Ârif olanlar Kurânın hakikatlerine göre hareket etmekten, Peygamberimiz Aleyhisselâtu Vesselâmın yoluna baş koymaktan başka hiçbir hareket tarzı bilmezler. Bütün âlemlerin yaratıcısı olan Rabbimizin bize vermiş olduğu kabiliyetleri, dünyalıların veya dünyaperestlerin isteği doğrultusunda kullanmanın doğru olmadığını bilenler ve hayatlarını buna göre sürdürenler elbette kazançlı çıkacaklardır.
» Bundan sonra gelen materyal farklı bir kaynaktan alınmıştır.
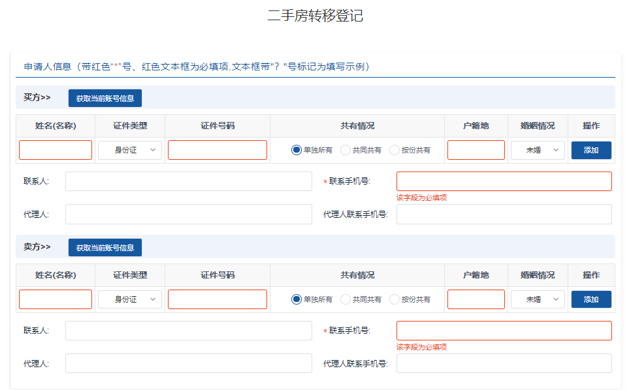Open buyer's 婚姻情况 dropdown
This screenshot has height=390, width=631.
tap(538, 150)
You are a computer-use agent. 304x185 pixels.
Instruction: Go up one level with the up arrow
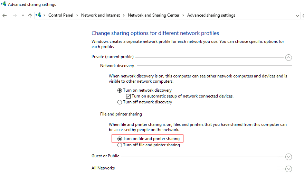(30, 16)
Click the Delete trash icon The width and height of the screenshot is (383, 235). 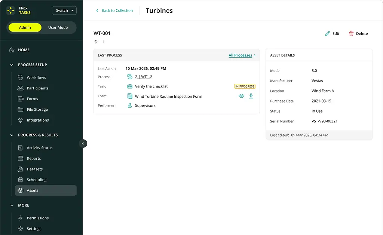351,34
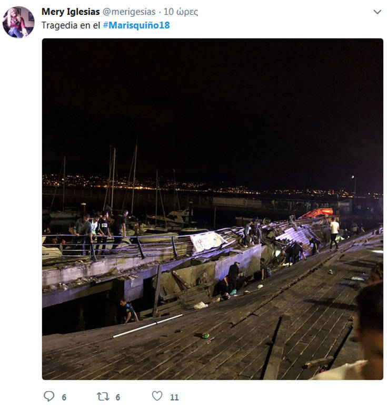Click the display name Mery Iglesias

[x=70, y=12]
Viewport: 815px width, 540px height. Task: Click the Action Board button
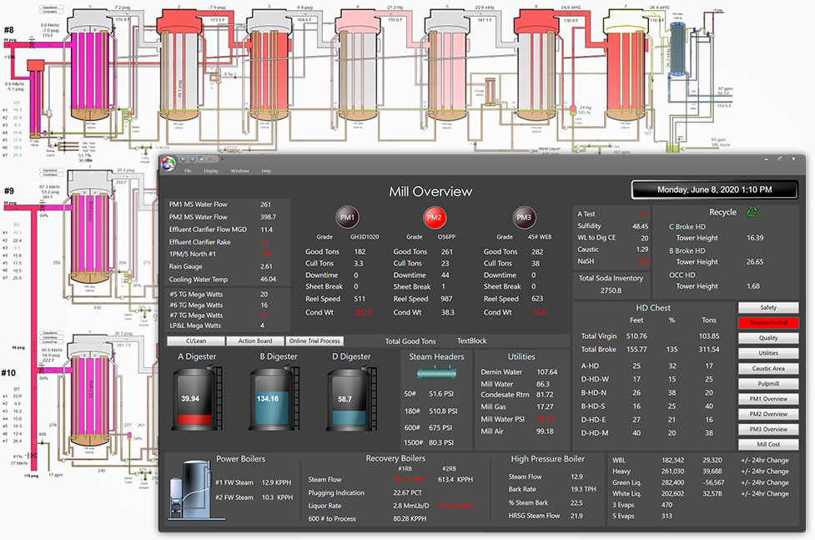pos(255,341)
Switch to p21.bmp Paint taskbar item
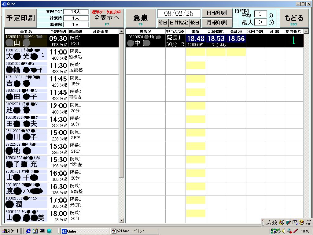The width and height of the screenshot is (313, 235). 128,231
Bütün gerçekler ortada iken, güç ve kuvvet sahibi insanların hoşuna gitsin diye ortaya koyduğumuz marifetlerimizin bize neler kazandırıp veya kaybettireceğini iyi düşünmemiz gerekmez mi? Yaptıklarımıza, imza attıklarımıza yeniden bir bakalım isterseniz. Belki de başlarımızın göğe değdiğini sandığımız durumlar bizim için çok acı bir düşüştür. Belki de yaptıklarımızın çok azı ebedî hayatımız için azık olmuştur.
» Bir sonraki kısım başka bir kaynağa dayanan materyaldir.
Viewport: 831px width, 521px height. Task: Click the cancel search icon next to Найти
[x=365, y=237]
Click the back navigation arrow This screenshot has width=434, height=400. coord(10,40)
Dünya hayatı, dünyanın şan ve şerefi oldukça çekicidir, öyle değil mi? İsimlerimizin tarihe makam ve mevkilerle geçmesi, bilmem kaç tane esere imza atmamız hadisesi ne kadar da göğsümüzü kabartıyor, değil mi? Tanınmamızın, itibar görmemizin, dünyanın birçok imkânlarından faydalanmamızın sonucu nereye varır acaba? Bunun için hiç düşünme melekemizi faaliyete geçirdik mi sahi? Tarihlerin yâd ettiği insanların hepsinin akıbeti iyi mi yoksa? Adına günler tertiplenenlerin, kitapları harıl harıl okunanların hepsi, acaba şimdi bulundukları ölümden sonraki hayatlarından memnun mudurlar? Bunları düşünmek ve yaptıklarımızın veya yapmak istediklerimizin bizleri nelerle karşılaştıracağını düşünmemiz gerekmez mi?
Gençliğin sarhoşluğu insanı olmadık badirelerle karşılaştırdığı gibi, orta yaşlılığın gururu da bazen insanı semeresiz yollara sürüklemektedir. İnsanlar bu dönemlerinde biraz sarhoş olmaktadırlar nedense. Bu yıllarda nefis insana ölümü oldukça uzak göstermekte ve hatta göstermemektedir. Sanki verilen bütün insânî duygular sadece bu dünyayı kazanmak için verilmiştir bize. Gözlerimizin feri azaldığında, ayaklarımızın takatı kesildiğinde yavaş yavaş gerçekleri hatırlamaya başlıyoruz belki. Ama çoğu zaman geç kalıyoruz. Geçmişimize ağlamaktan başka elimizden bir şey gelmemektedir. İhtiyarlığın ölümü hatırlatan hâletleri de olmasaydı ne kadar gafil olacaktık değil mi?